> TEXT BLOCK
● ● ● ●

Nonetheless, the book has significant flaws. In several respects, Critchlow and Rorabaugh overstate what they call the “sharp break” between the older and new liberalisms. Most notably, the authors fail to acknowledge that New Progressives relied on transformative principles already introduced by the old. Central to the political thought of Woodrow Wilson, Franklin Roosevelt, etc, was the rejection of the Founders’ notion of “natural rights,” according to which all human beings have by nature certain rights, which, in turn, must be protected by all governments, in all times and places. Instead, progressives embraced an ever-mutating, historical definition of rights, substituting history for nature as the standard of rights.
Consider, for instance, Roosevelt’s commentary on the Declaration of Independence in a prominent campaign speech:
The Declaration of Independence discusses the problem of Government in terms of a contract. Government is a relation of give and take, a contract, perforce, if we would follow the thinking out of which it grew. Under such a contract rulers were accorded power, and the people consented to that power on consideration that they be accorded certain rights. The task of statesmanship has always been the re-definition of these rights in terms of a changing and growing social order. New conditions impose new requirements upon Government and those who conduct Government.
In grossly misrepresenting the actual Declaration, Roosevelt here prescribed a continuous redefinition of rights. Circa 1932, history’s agenda demanded the contraction of individual property rights in favor a new set of positive rights, including the right to minimum prices, minimum wages, unemployment insurance, health care, and many other benefits. But as Roosevelt indicated, future generations (say, three decades later) were invited to redefine these rights in new and unpredictable ways, whether by addition, subtraction, or otherwise.

● ● ● ●

> STATED GOAL A
Answer these questions from the review:
(i) Who are named as the book's authors?
(ii) In what kind of speech did Roosevelt comment on the Declaration of Independence?
(iii) Around what year, according to the review, did history's agenda demand a contraction of individual property rights?
> STATED GOAL B
Return the part of the review starting at "In grossly misrepresenting" and ending at "subtraction, or otherwise.", word for word.

> DATA EXCERPT
● ● ● ●

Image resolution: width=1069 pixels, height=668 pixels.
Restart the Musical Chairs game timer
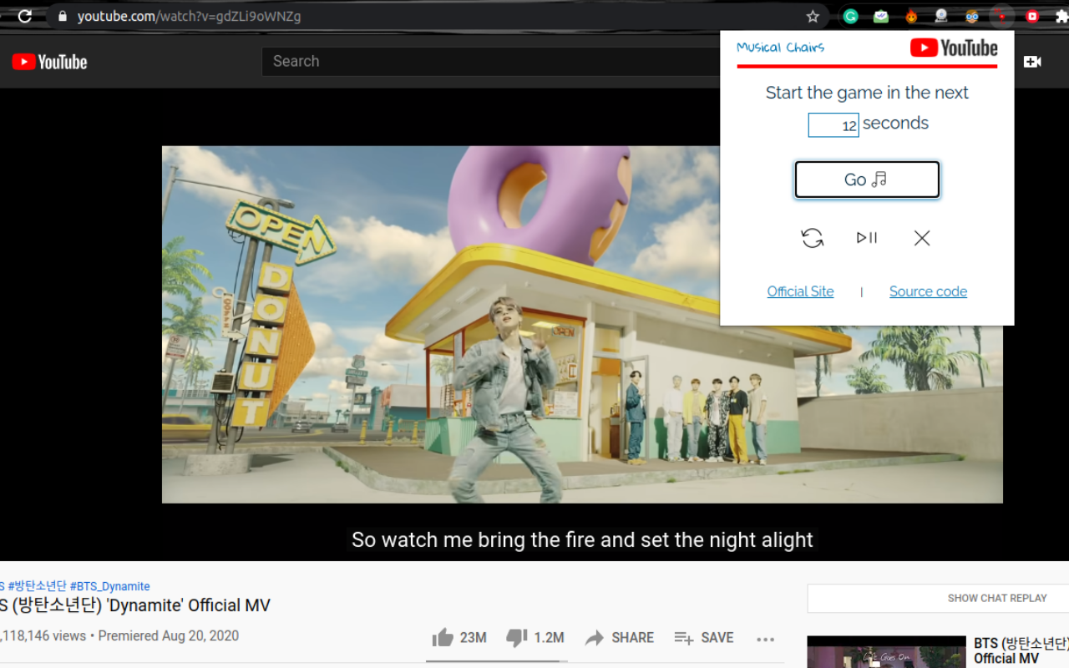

● ● ● ●

> CORRECT RESPONSE A
(i) Critchlow and Rorabaugh
(ii) A prominent campaign speech
(iii) Circa 1932

> CORRECT RESPONSE B
In grossly misrepresenting the actual Declaration, Roosevelt here prescribed a continuous redefinition of rights. Circa 1932, history’s agenda demanded the contraction of individual property rights in favor a new set of positive rights, including the right to minimum prices, minimum wages, unemployment insurance, health care, and many other benefits. But as Roosevelt indicated, future generations (say, three decades later) were invited to redefine these rights in new and unpredictable ways, whether by addition, subtraction, or otherwise.